Dr Azzopardi and Dr Farrugia filed a court application today – the first time that a habeas corpus (illegal arrest) challenge was issued by a person who is already serving a jail sentence.

They quoted a recent ruling by the European Court of Human Rights which found that another man, Mario Borg, had had his rights breached. Mr Borg, who was also jailed on drug trafficking charges on the strength of a statement he had made without the assistance of a lawyer, was awarded €3,500 in compensation. He is, however, still serving his prison sentence since the ECHR does not revoke jail sentences handed down by national courts and can only provide a remedy.

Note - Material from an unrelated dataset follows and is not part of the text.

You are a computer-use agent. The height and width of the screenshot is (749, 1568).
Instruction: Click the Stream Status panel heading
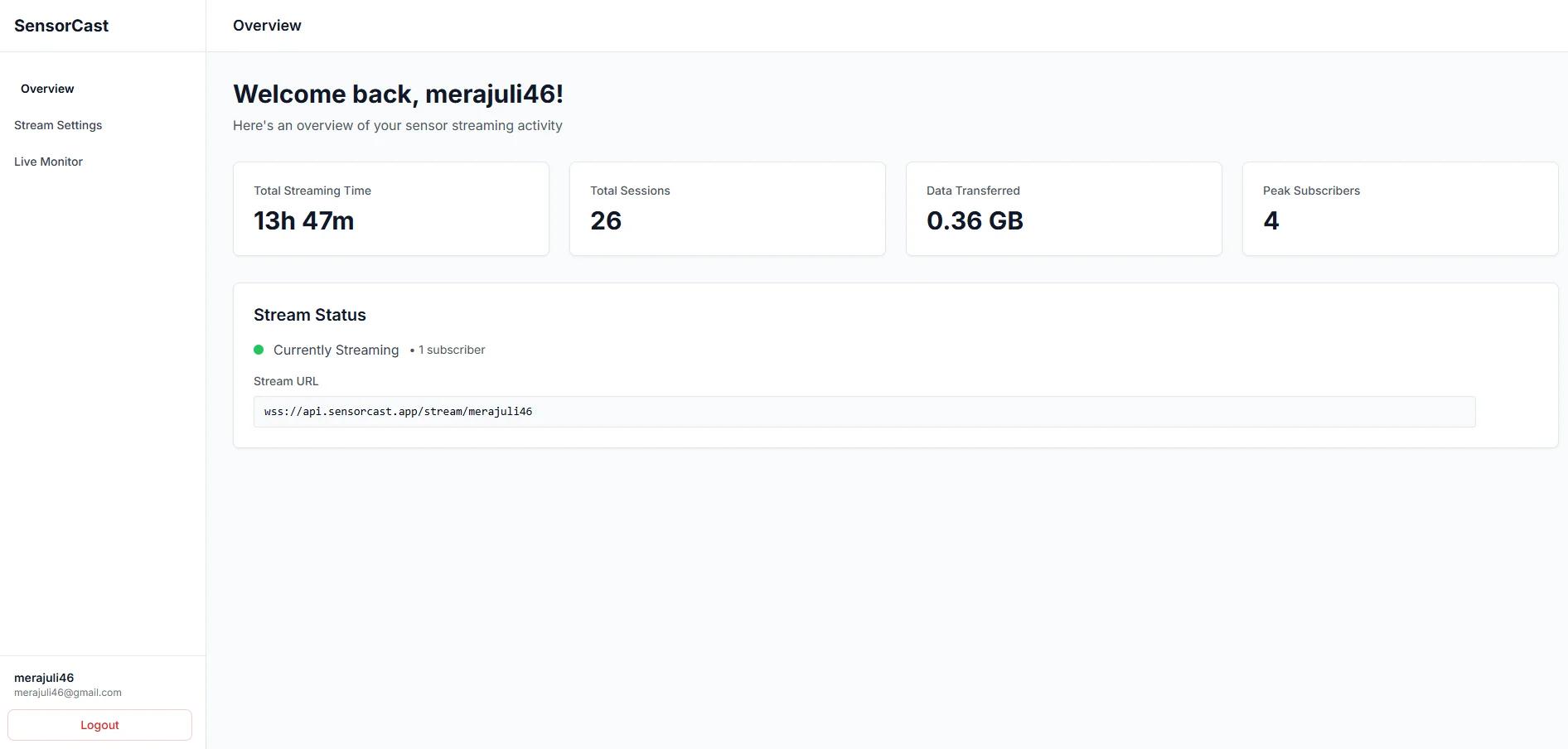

Dr Azzopardi said the ECHR sentence had put Malta to shame. The Maltese courts, he said, had completely disregarded that sentence, which made it clear that Mr Borg had had his fundamental rights breached.

Lawyer Giannella Camilleri Busuttil, for the Attorney General, argued that proper procedure was followed in 2004 since the right for legal assistance had not yet come into force at the time. She said the same arguments being made by the defence today had been rejected by both the magistrate’s and the appeals courts. The sentence was valid and the defence’s request was frivolous, she said.

In a decree this afternoon, Magistrate Ian Farrugia said he could not free Mr Bonnici from prison since he was not presiding over a constitutional court. The case is now expected to be taken up to constitutional level.

In the meantime, Mario Borg, through his lawyers Franco Debono, Amadeus Cachia and David Camilleri, has filed a constitutional application requesting the court to declare that his rights were breached, as declared by the ECHR. The application also calls for his sentence to be revoked or for a retrial.